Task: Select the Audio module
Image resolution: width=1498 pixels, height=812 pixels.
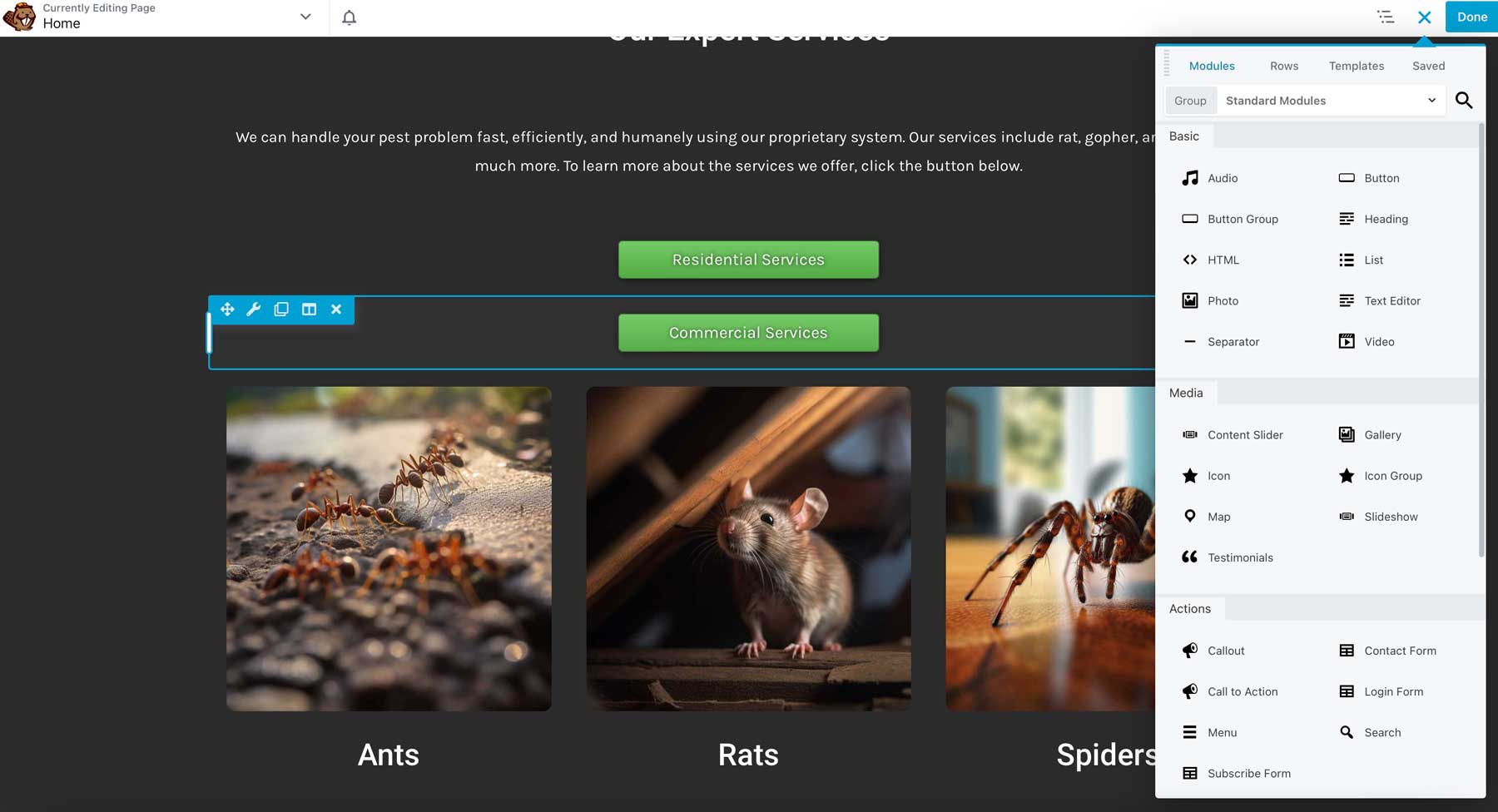Action: point(1222,177)
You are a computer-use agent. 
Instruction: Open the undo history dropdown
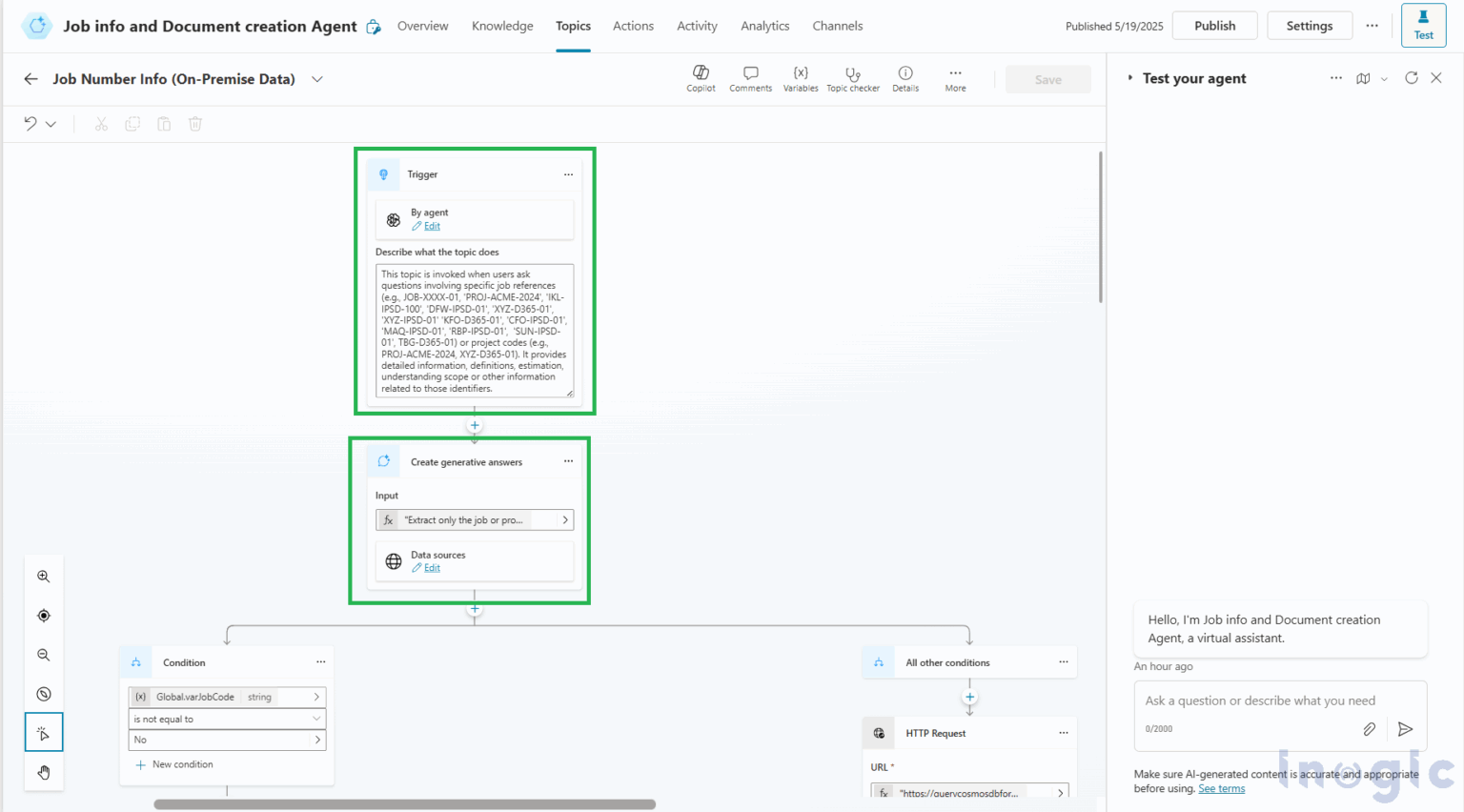[51, 123]
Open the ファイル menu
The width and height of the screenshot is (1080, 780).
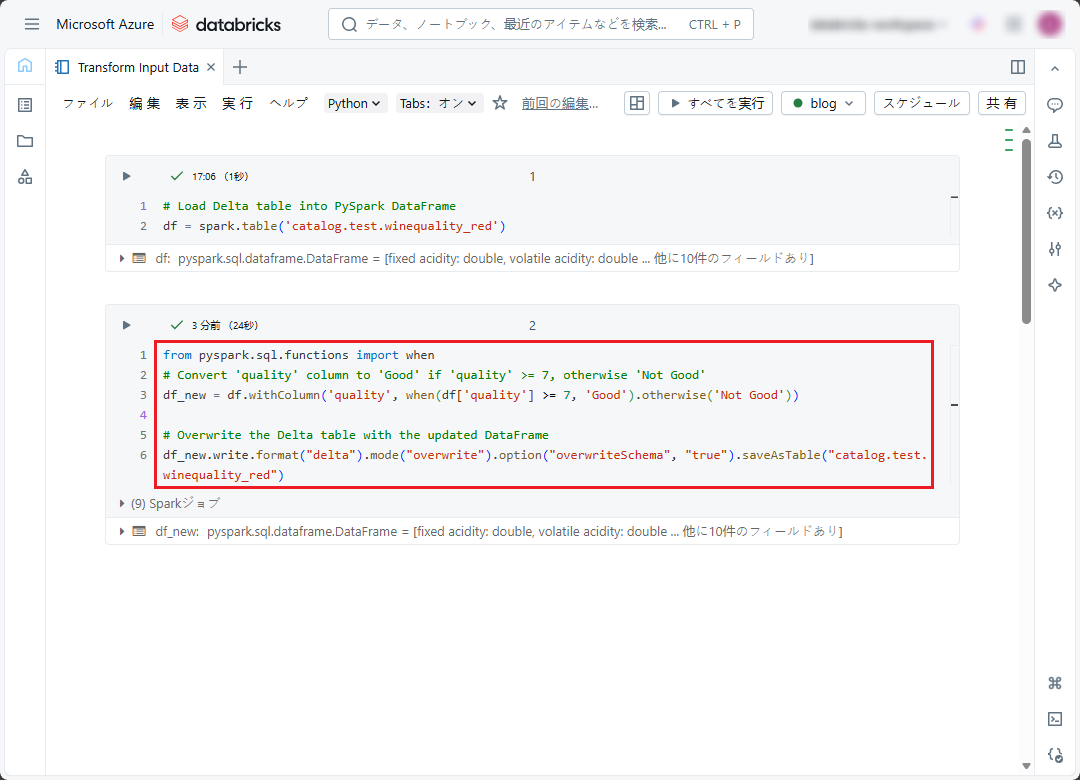[x=87, y=103]
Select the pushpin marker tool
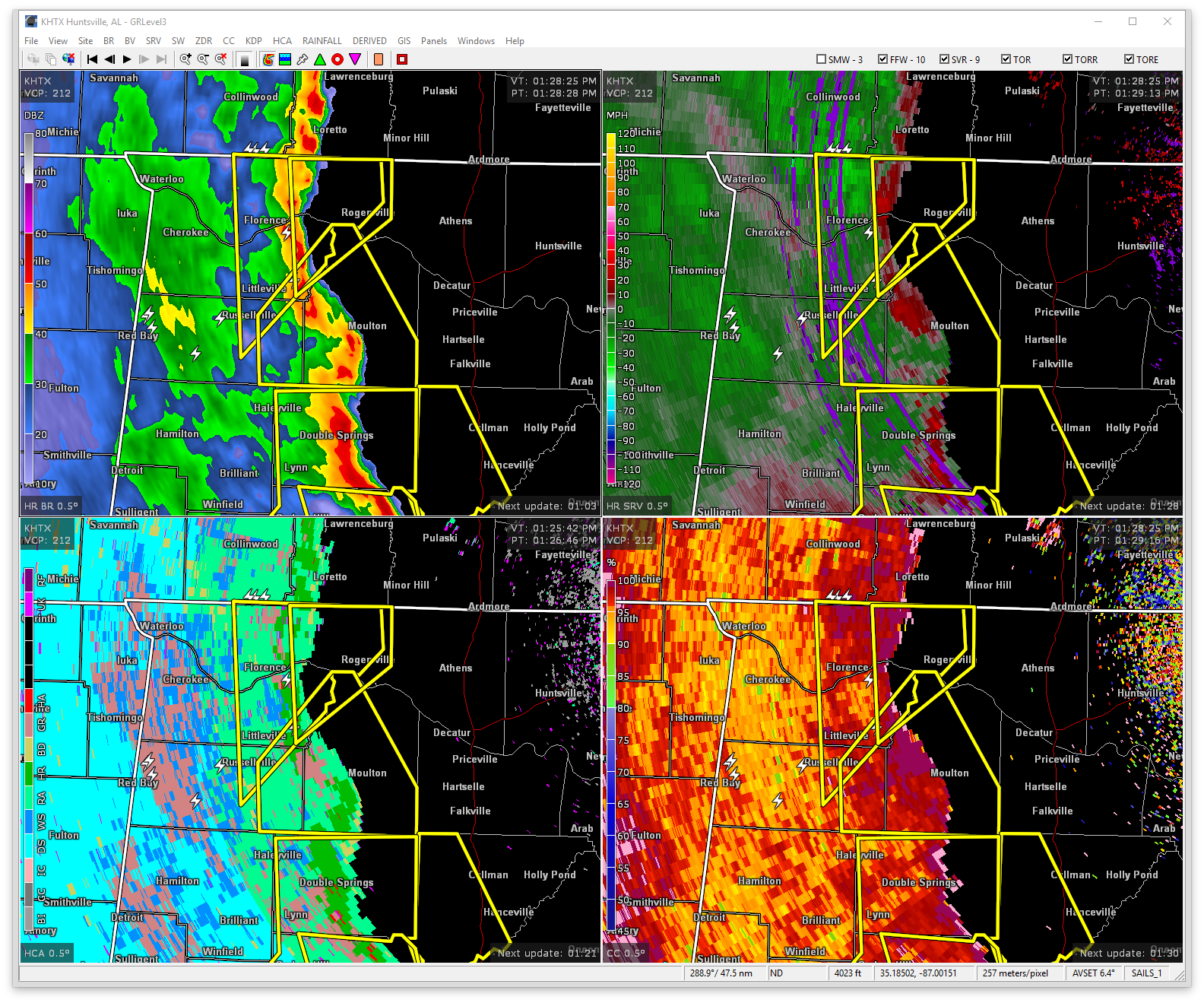This screenshot has height=1003, width=1204. (x=303, y=59)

========================================

What the task asks: Change every "Select" in the items above to "Choose" and write all the items out again, with nothing else altered. Leave the pictures out.

Solved problem:
Task: Choose the Audio module
Image resolution: width=1498 pixels, height=812 pixels.
Action: point(1222,177)
You are a computer-use agent. 
Instruction: Open the undo history dropdown
[51, 123]
Open the ファイル menu
The width and height of the screenshot is (1080, 780).
[x=87, y=103]
Choose the pushpin marker tool
This screenshot has height=1003, width=1204. (x=303, y=59)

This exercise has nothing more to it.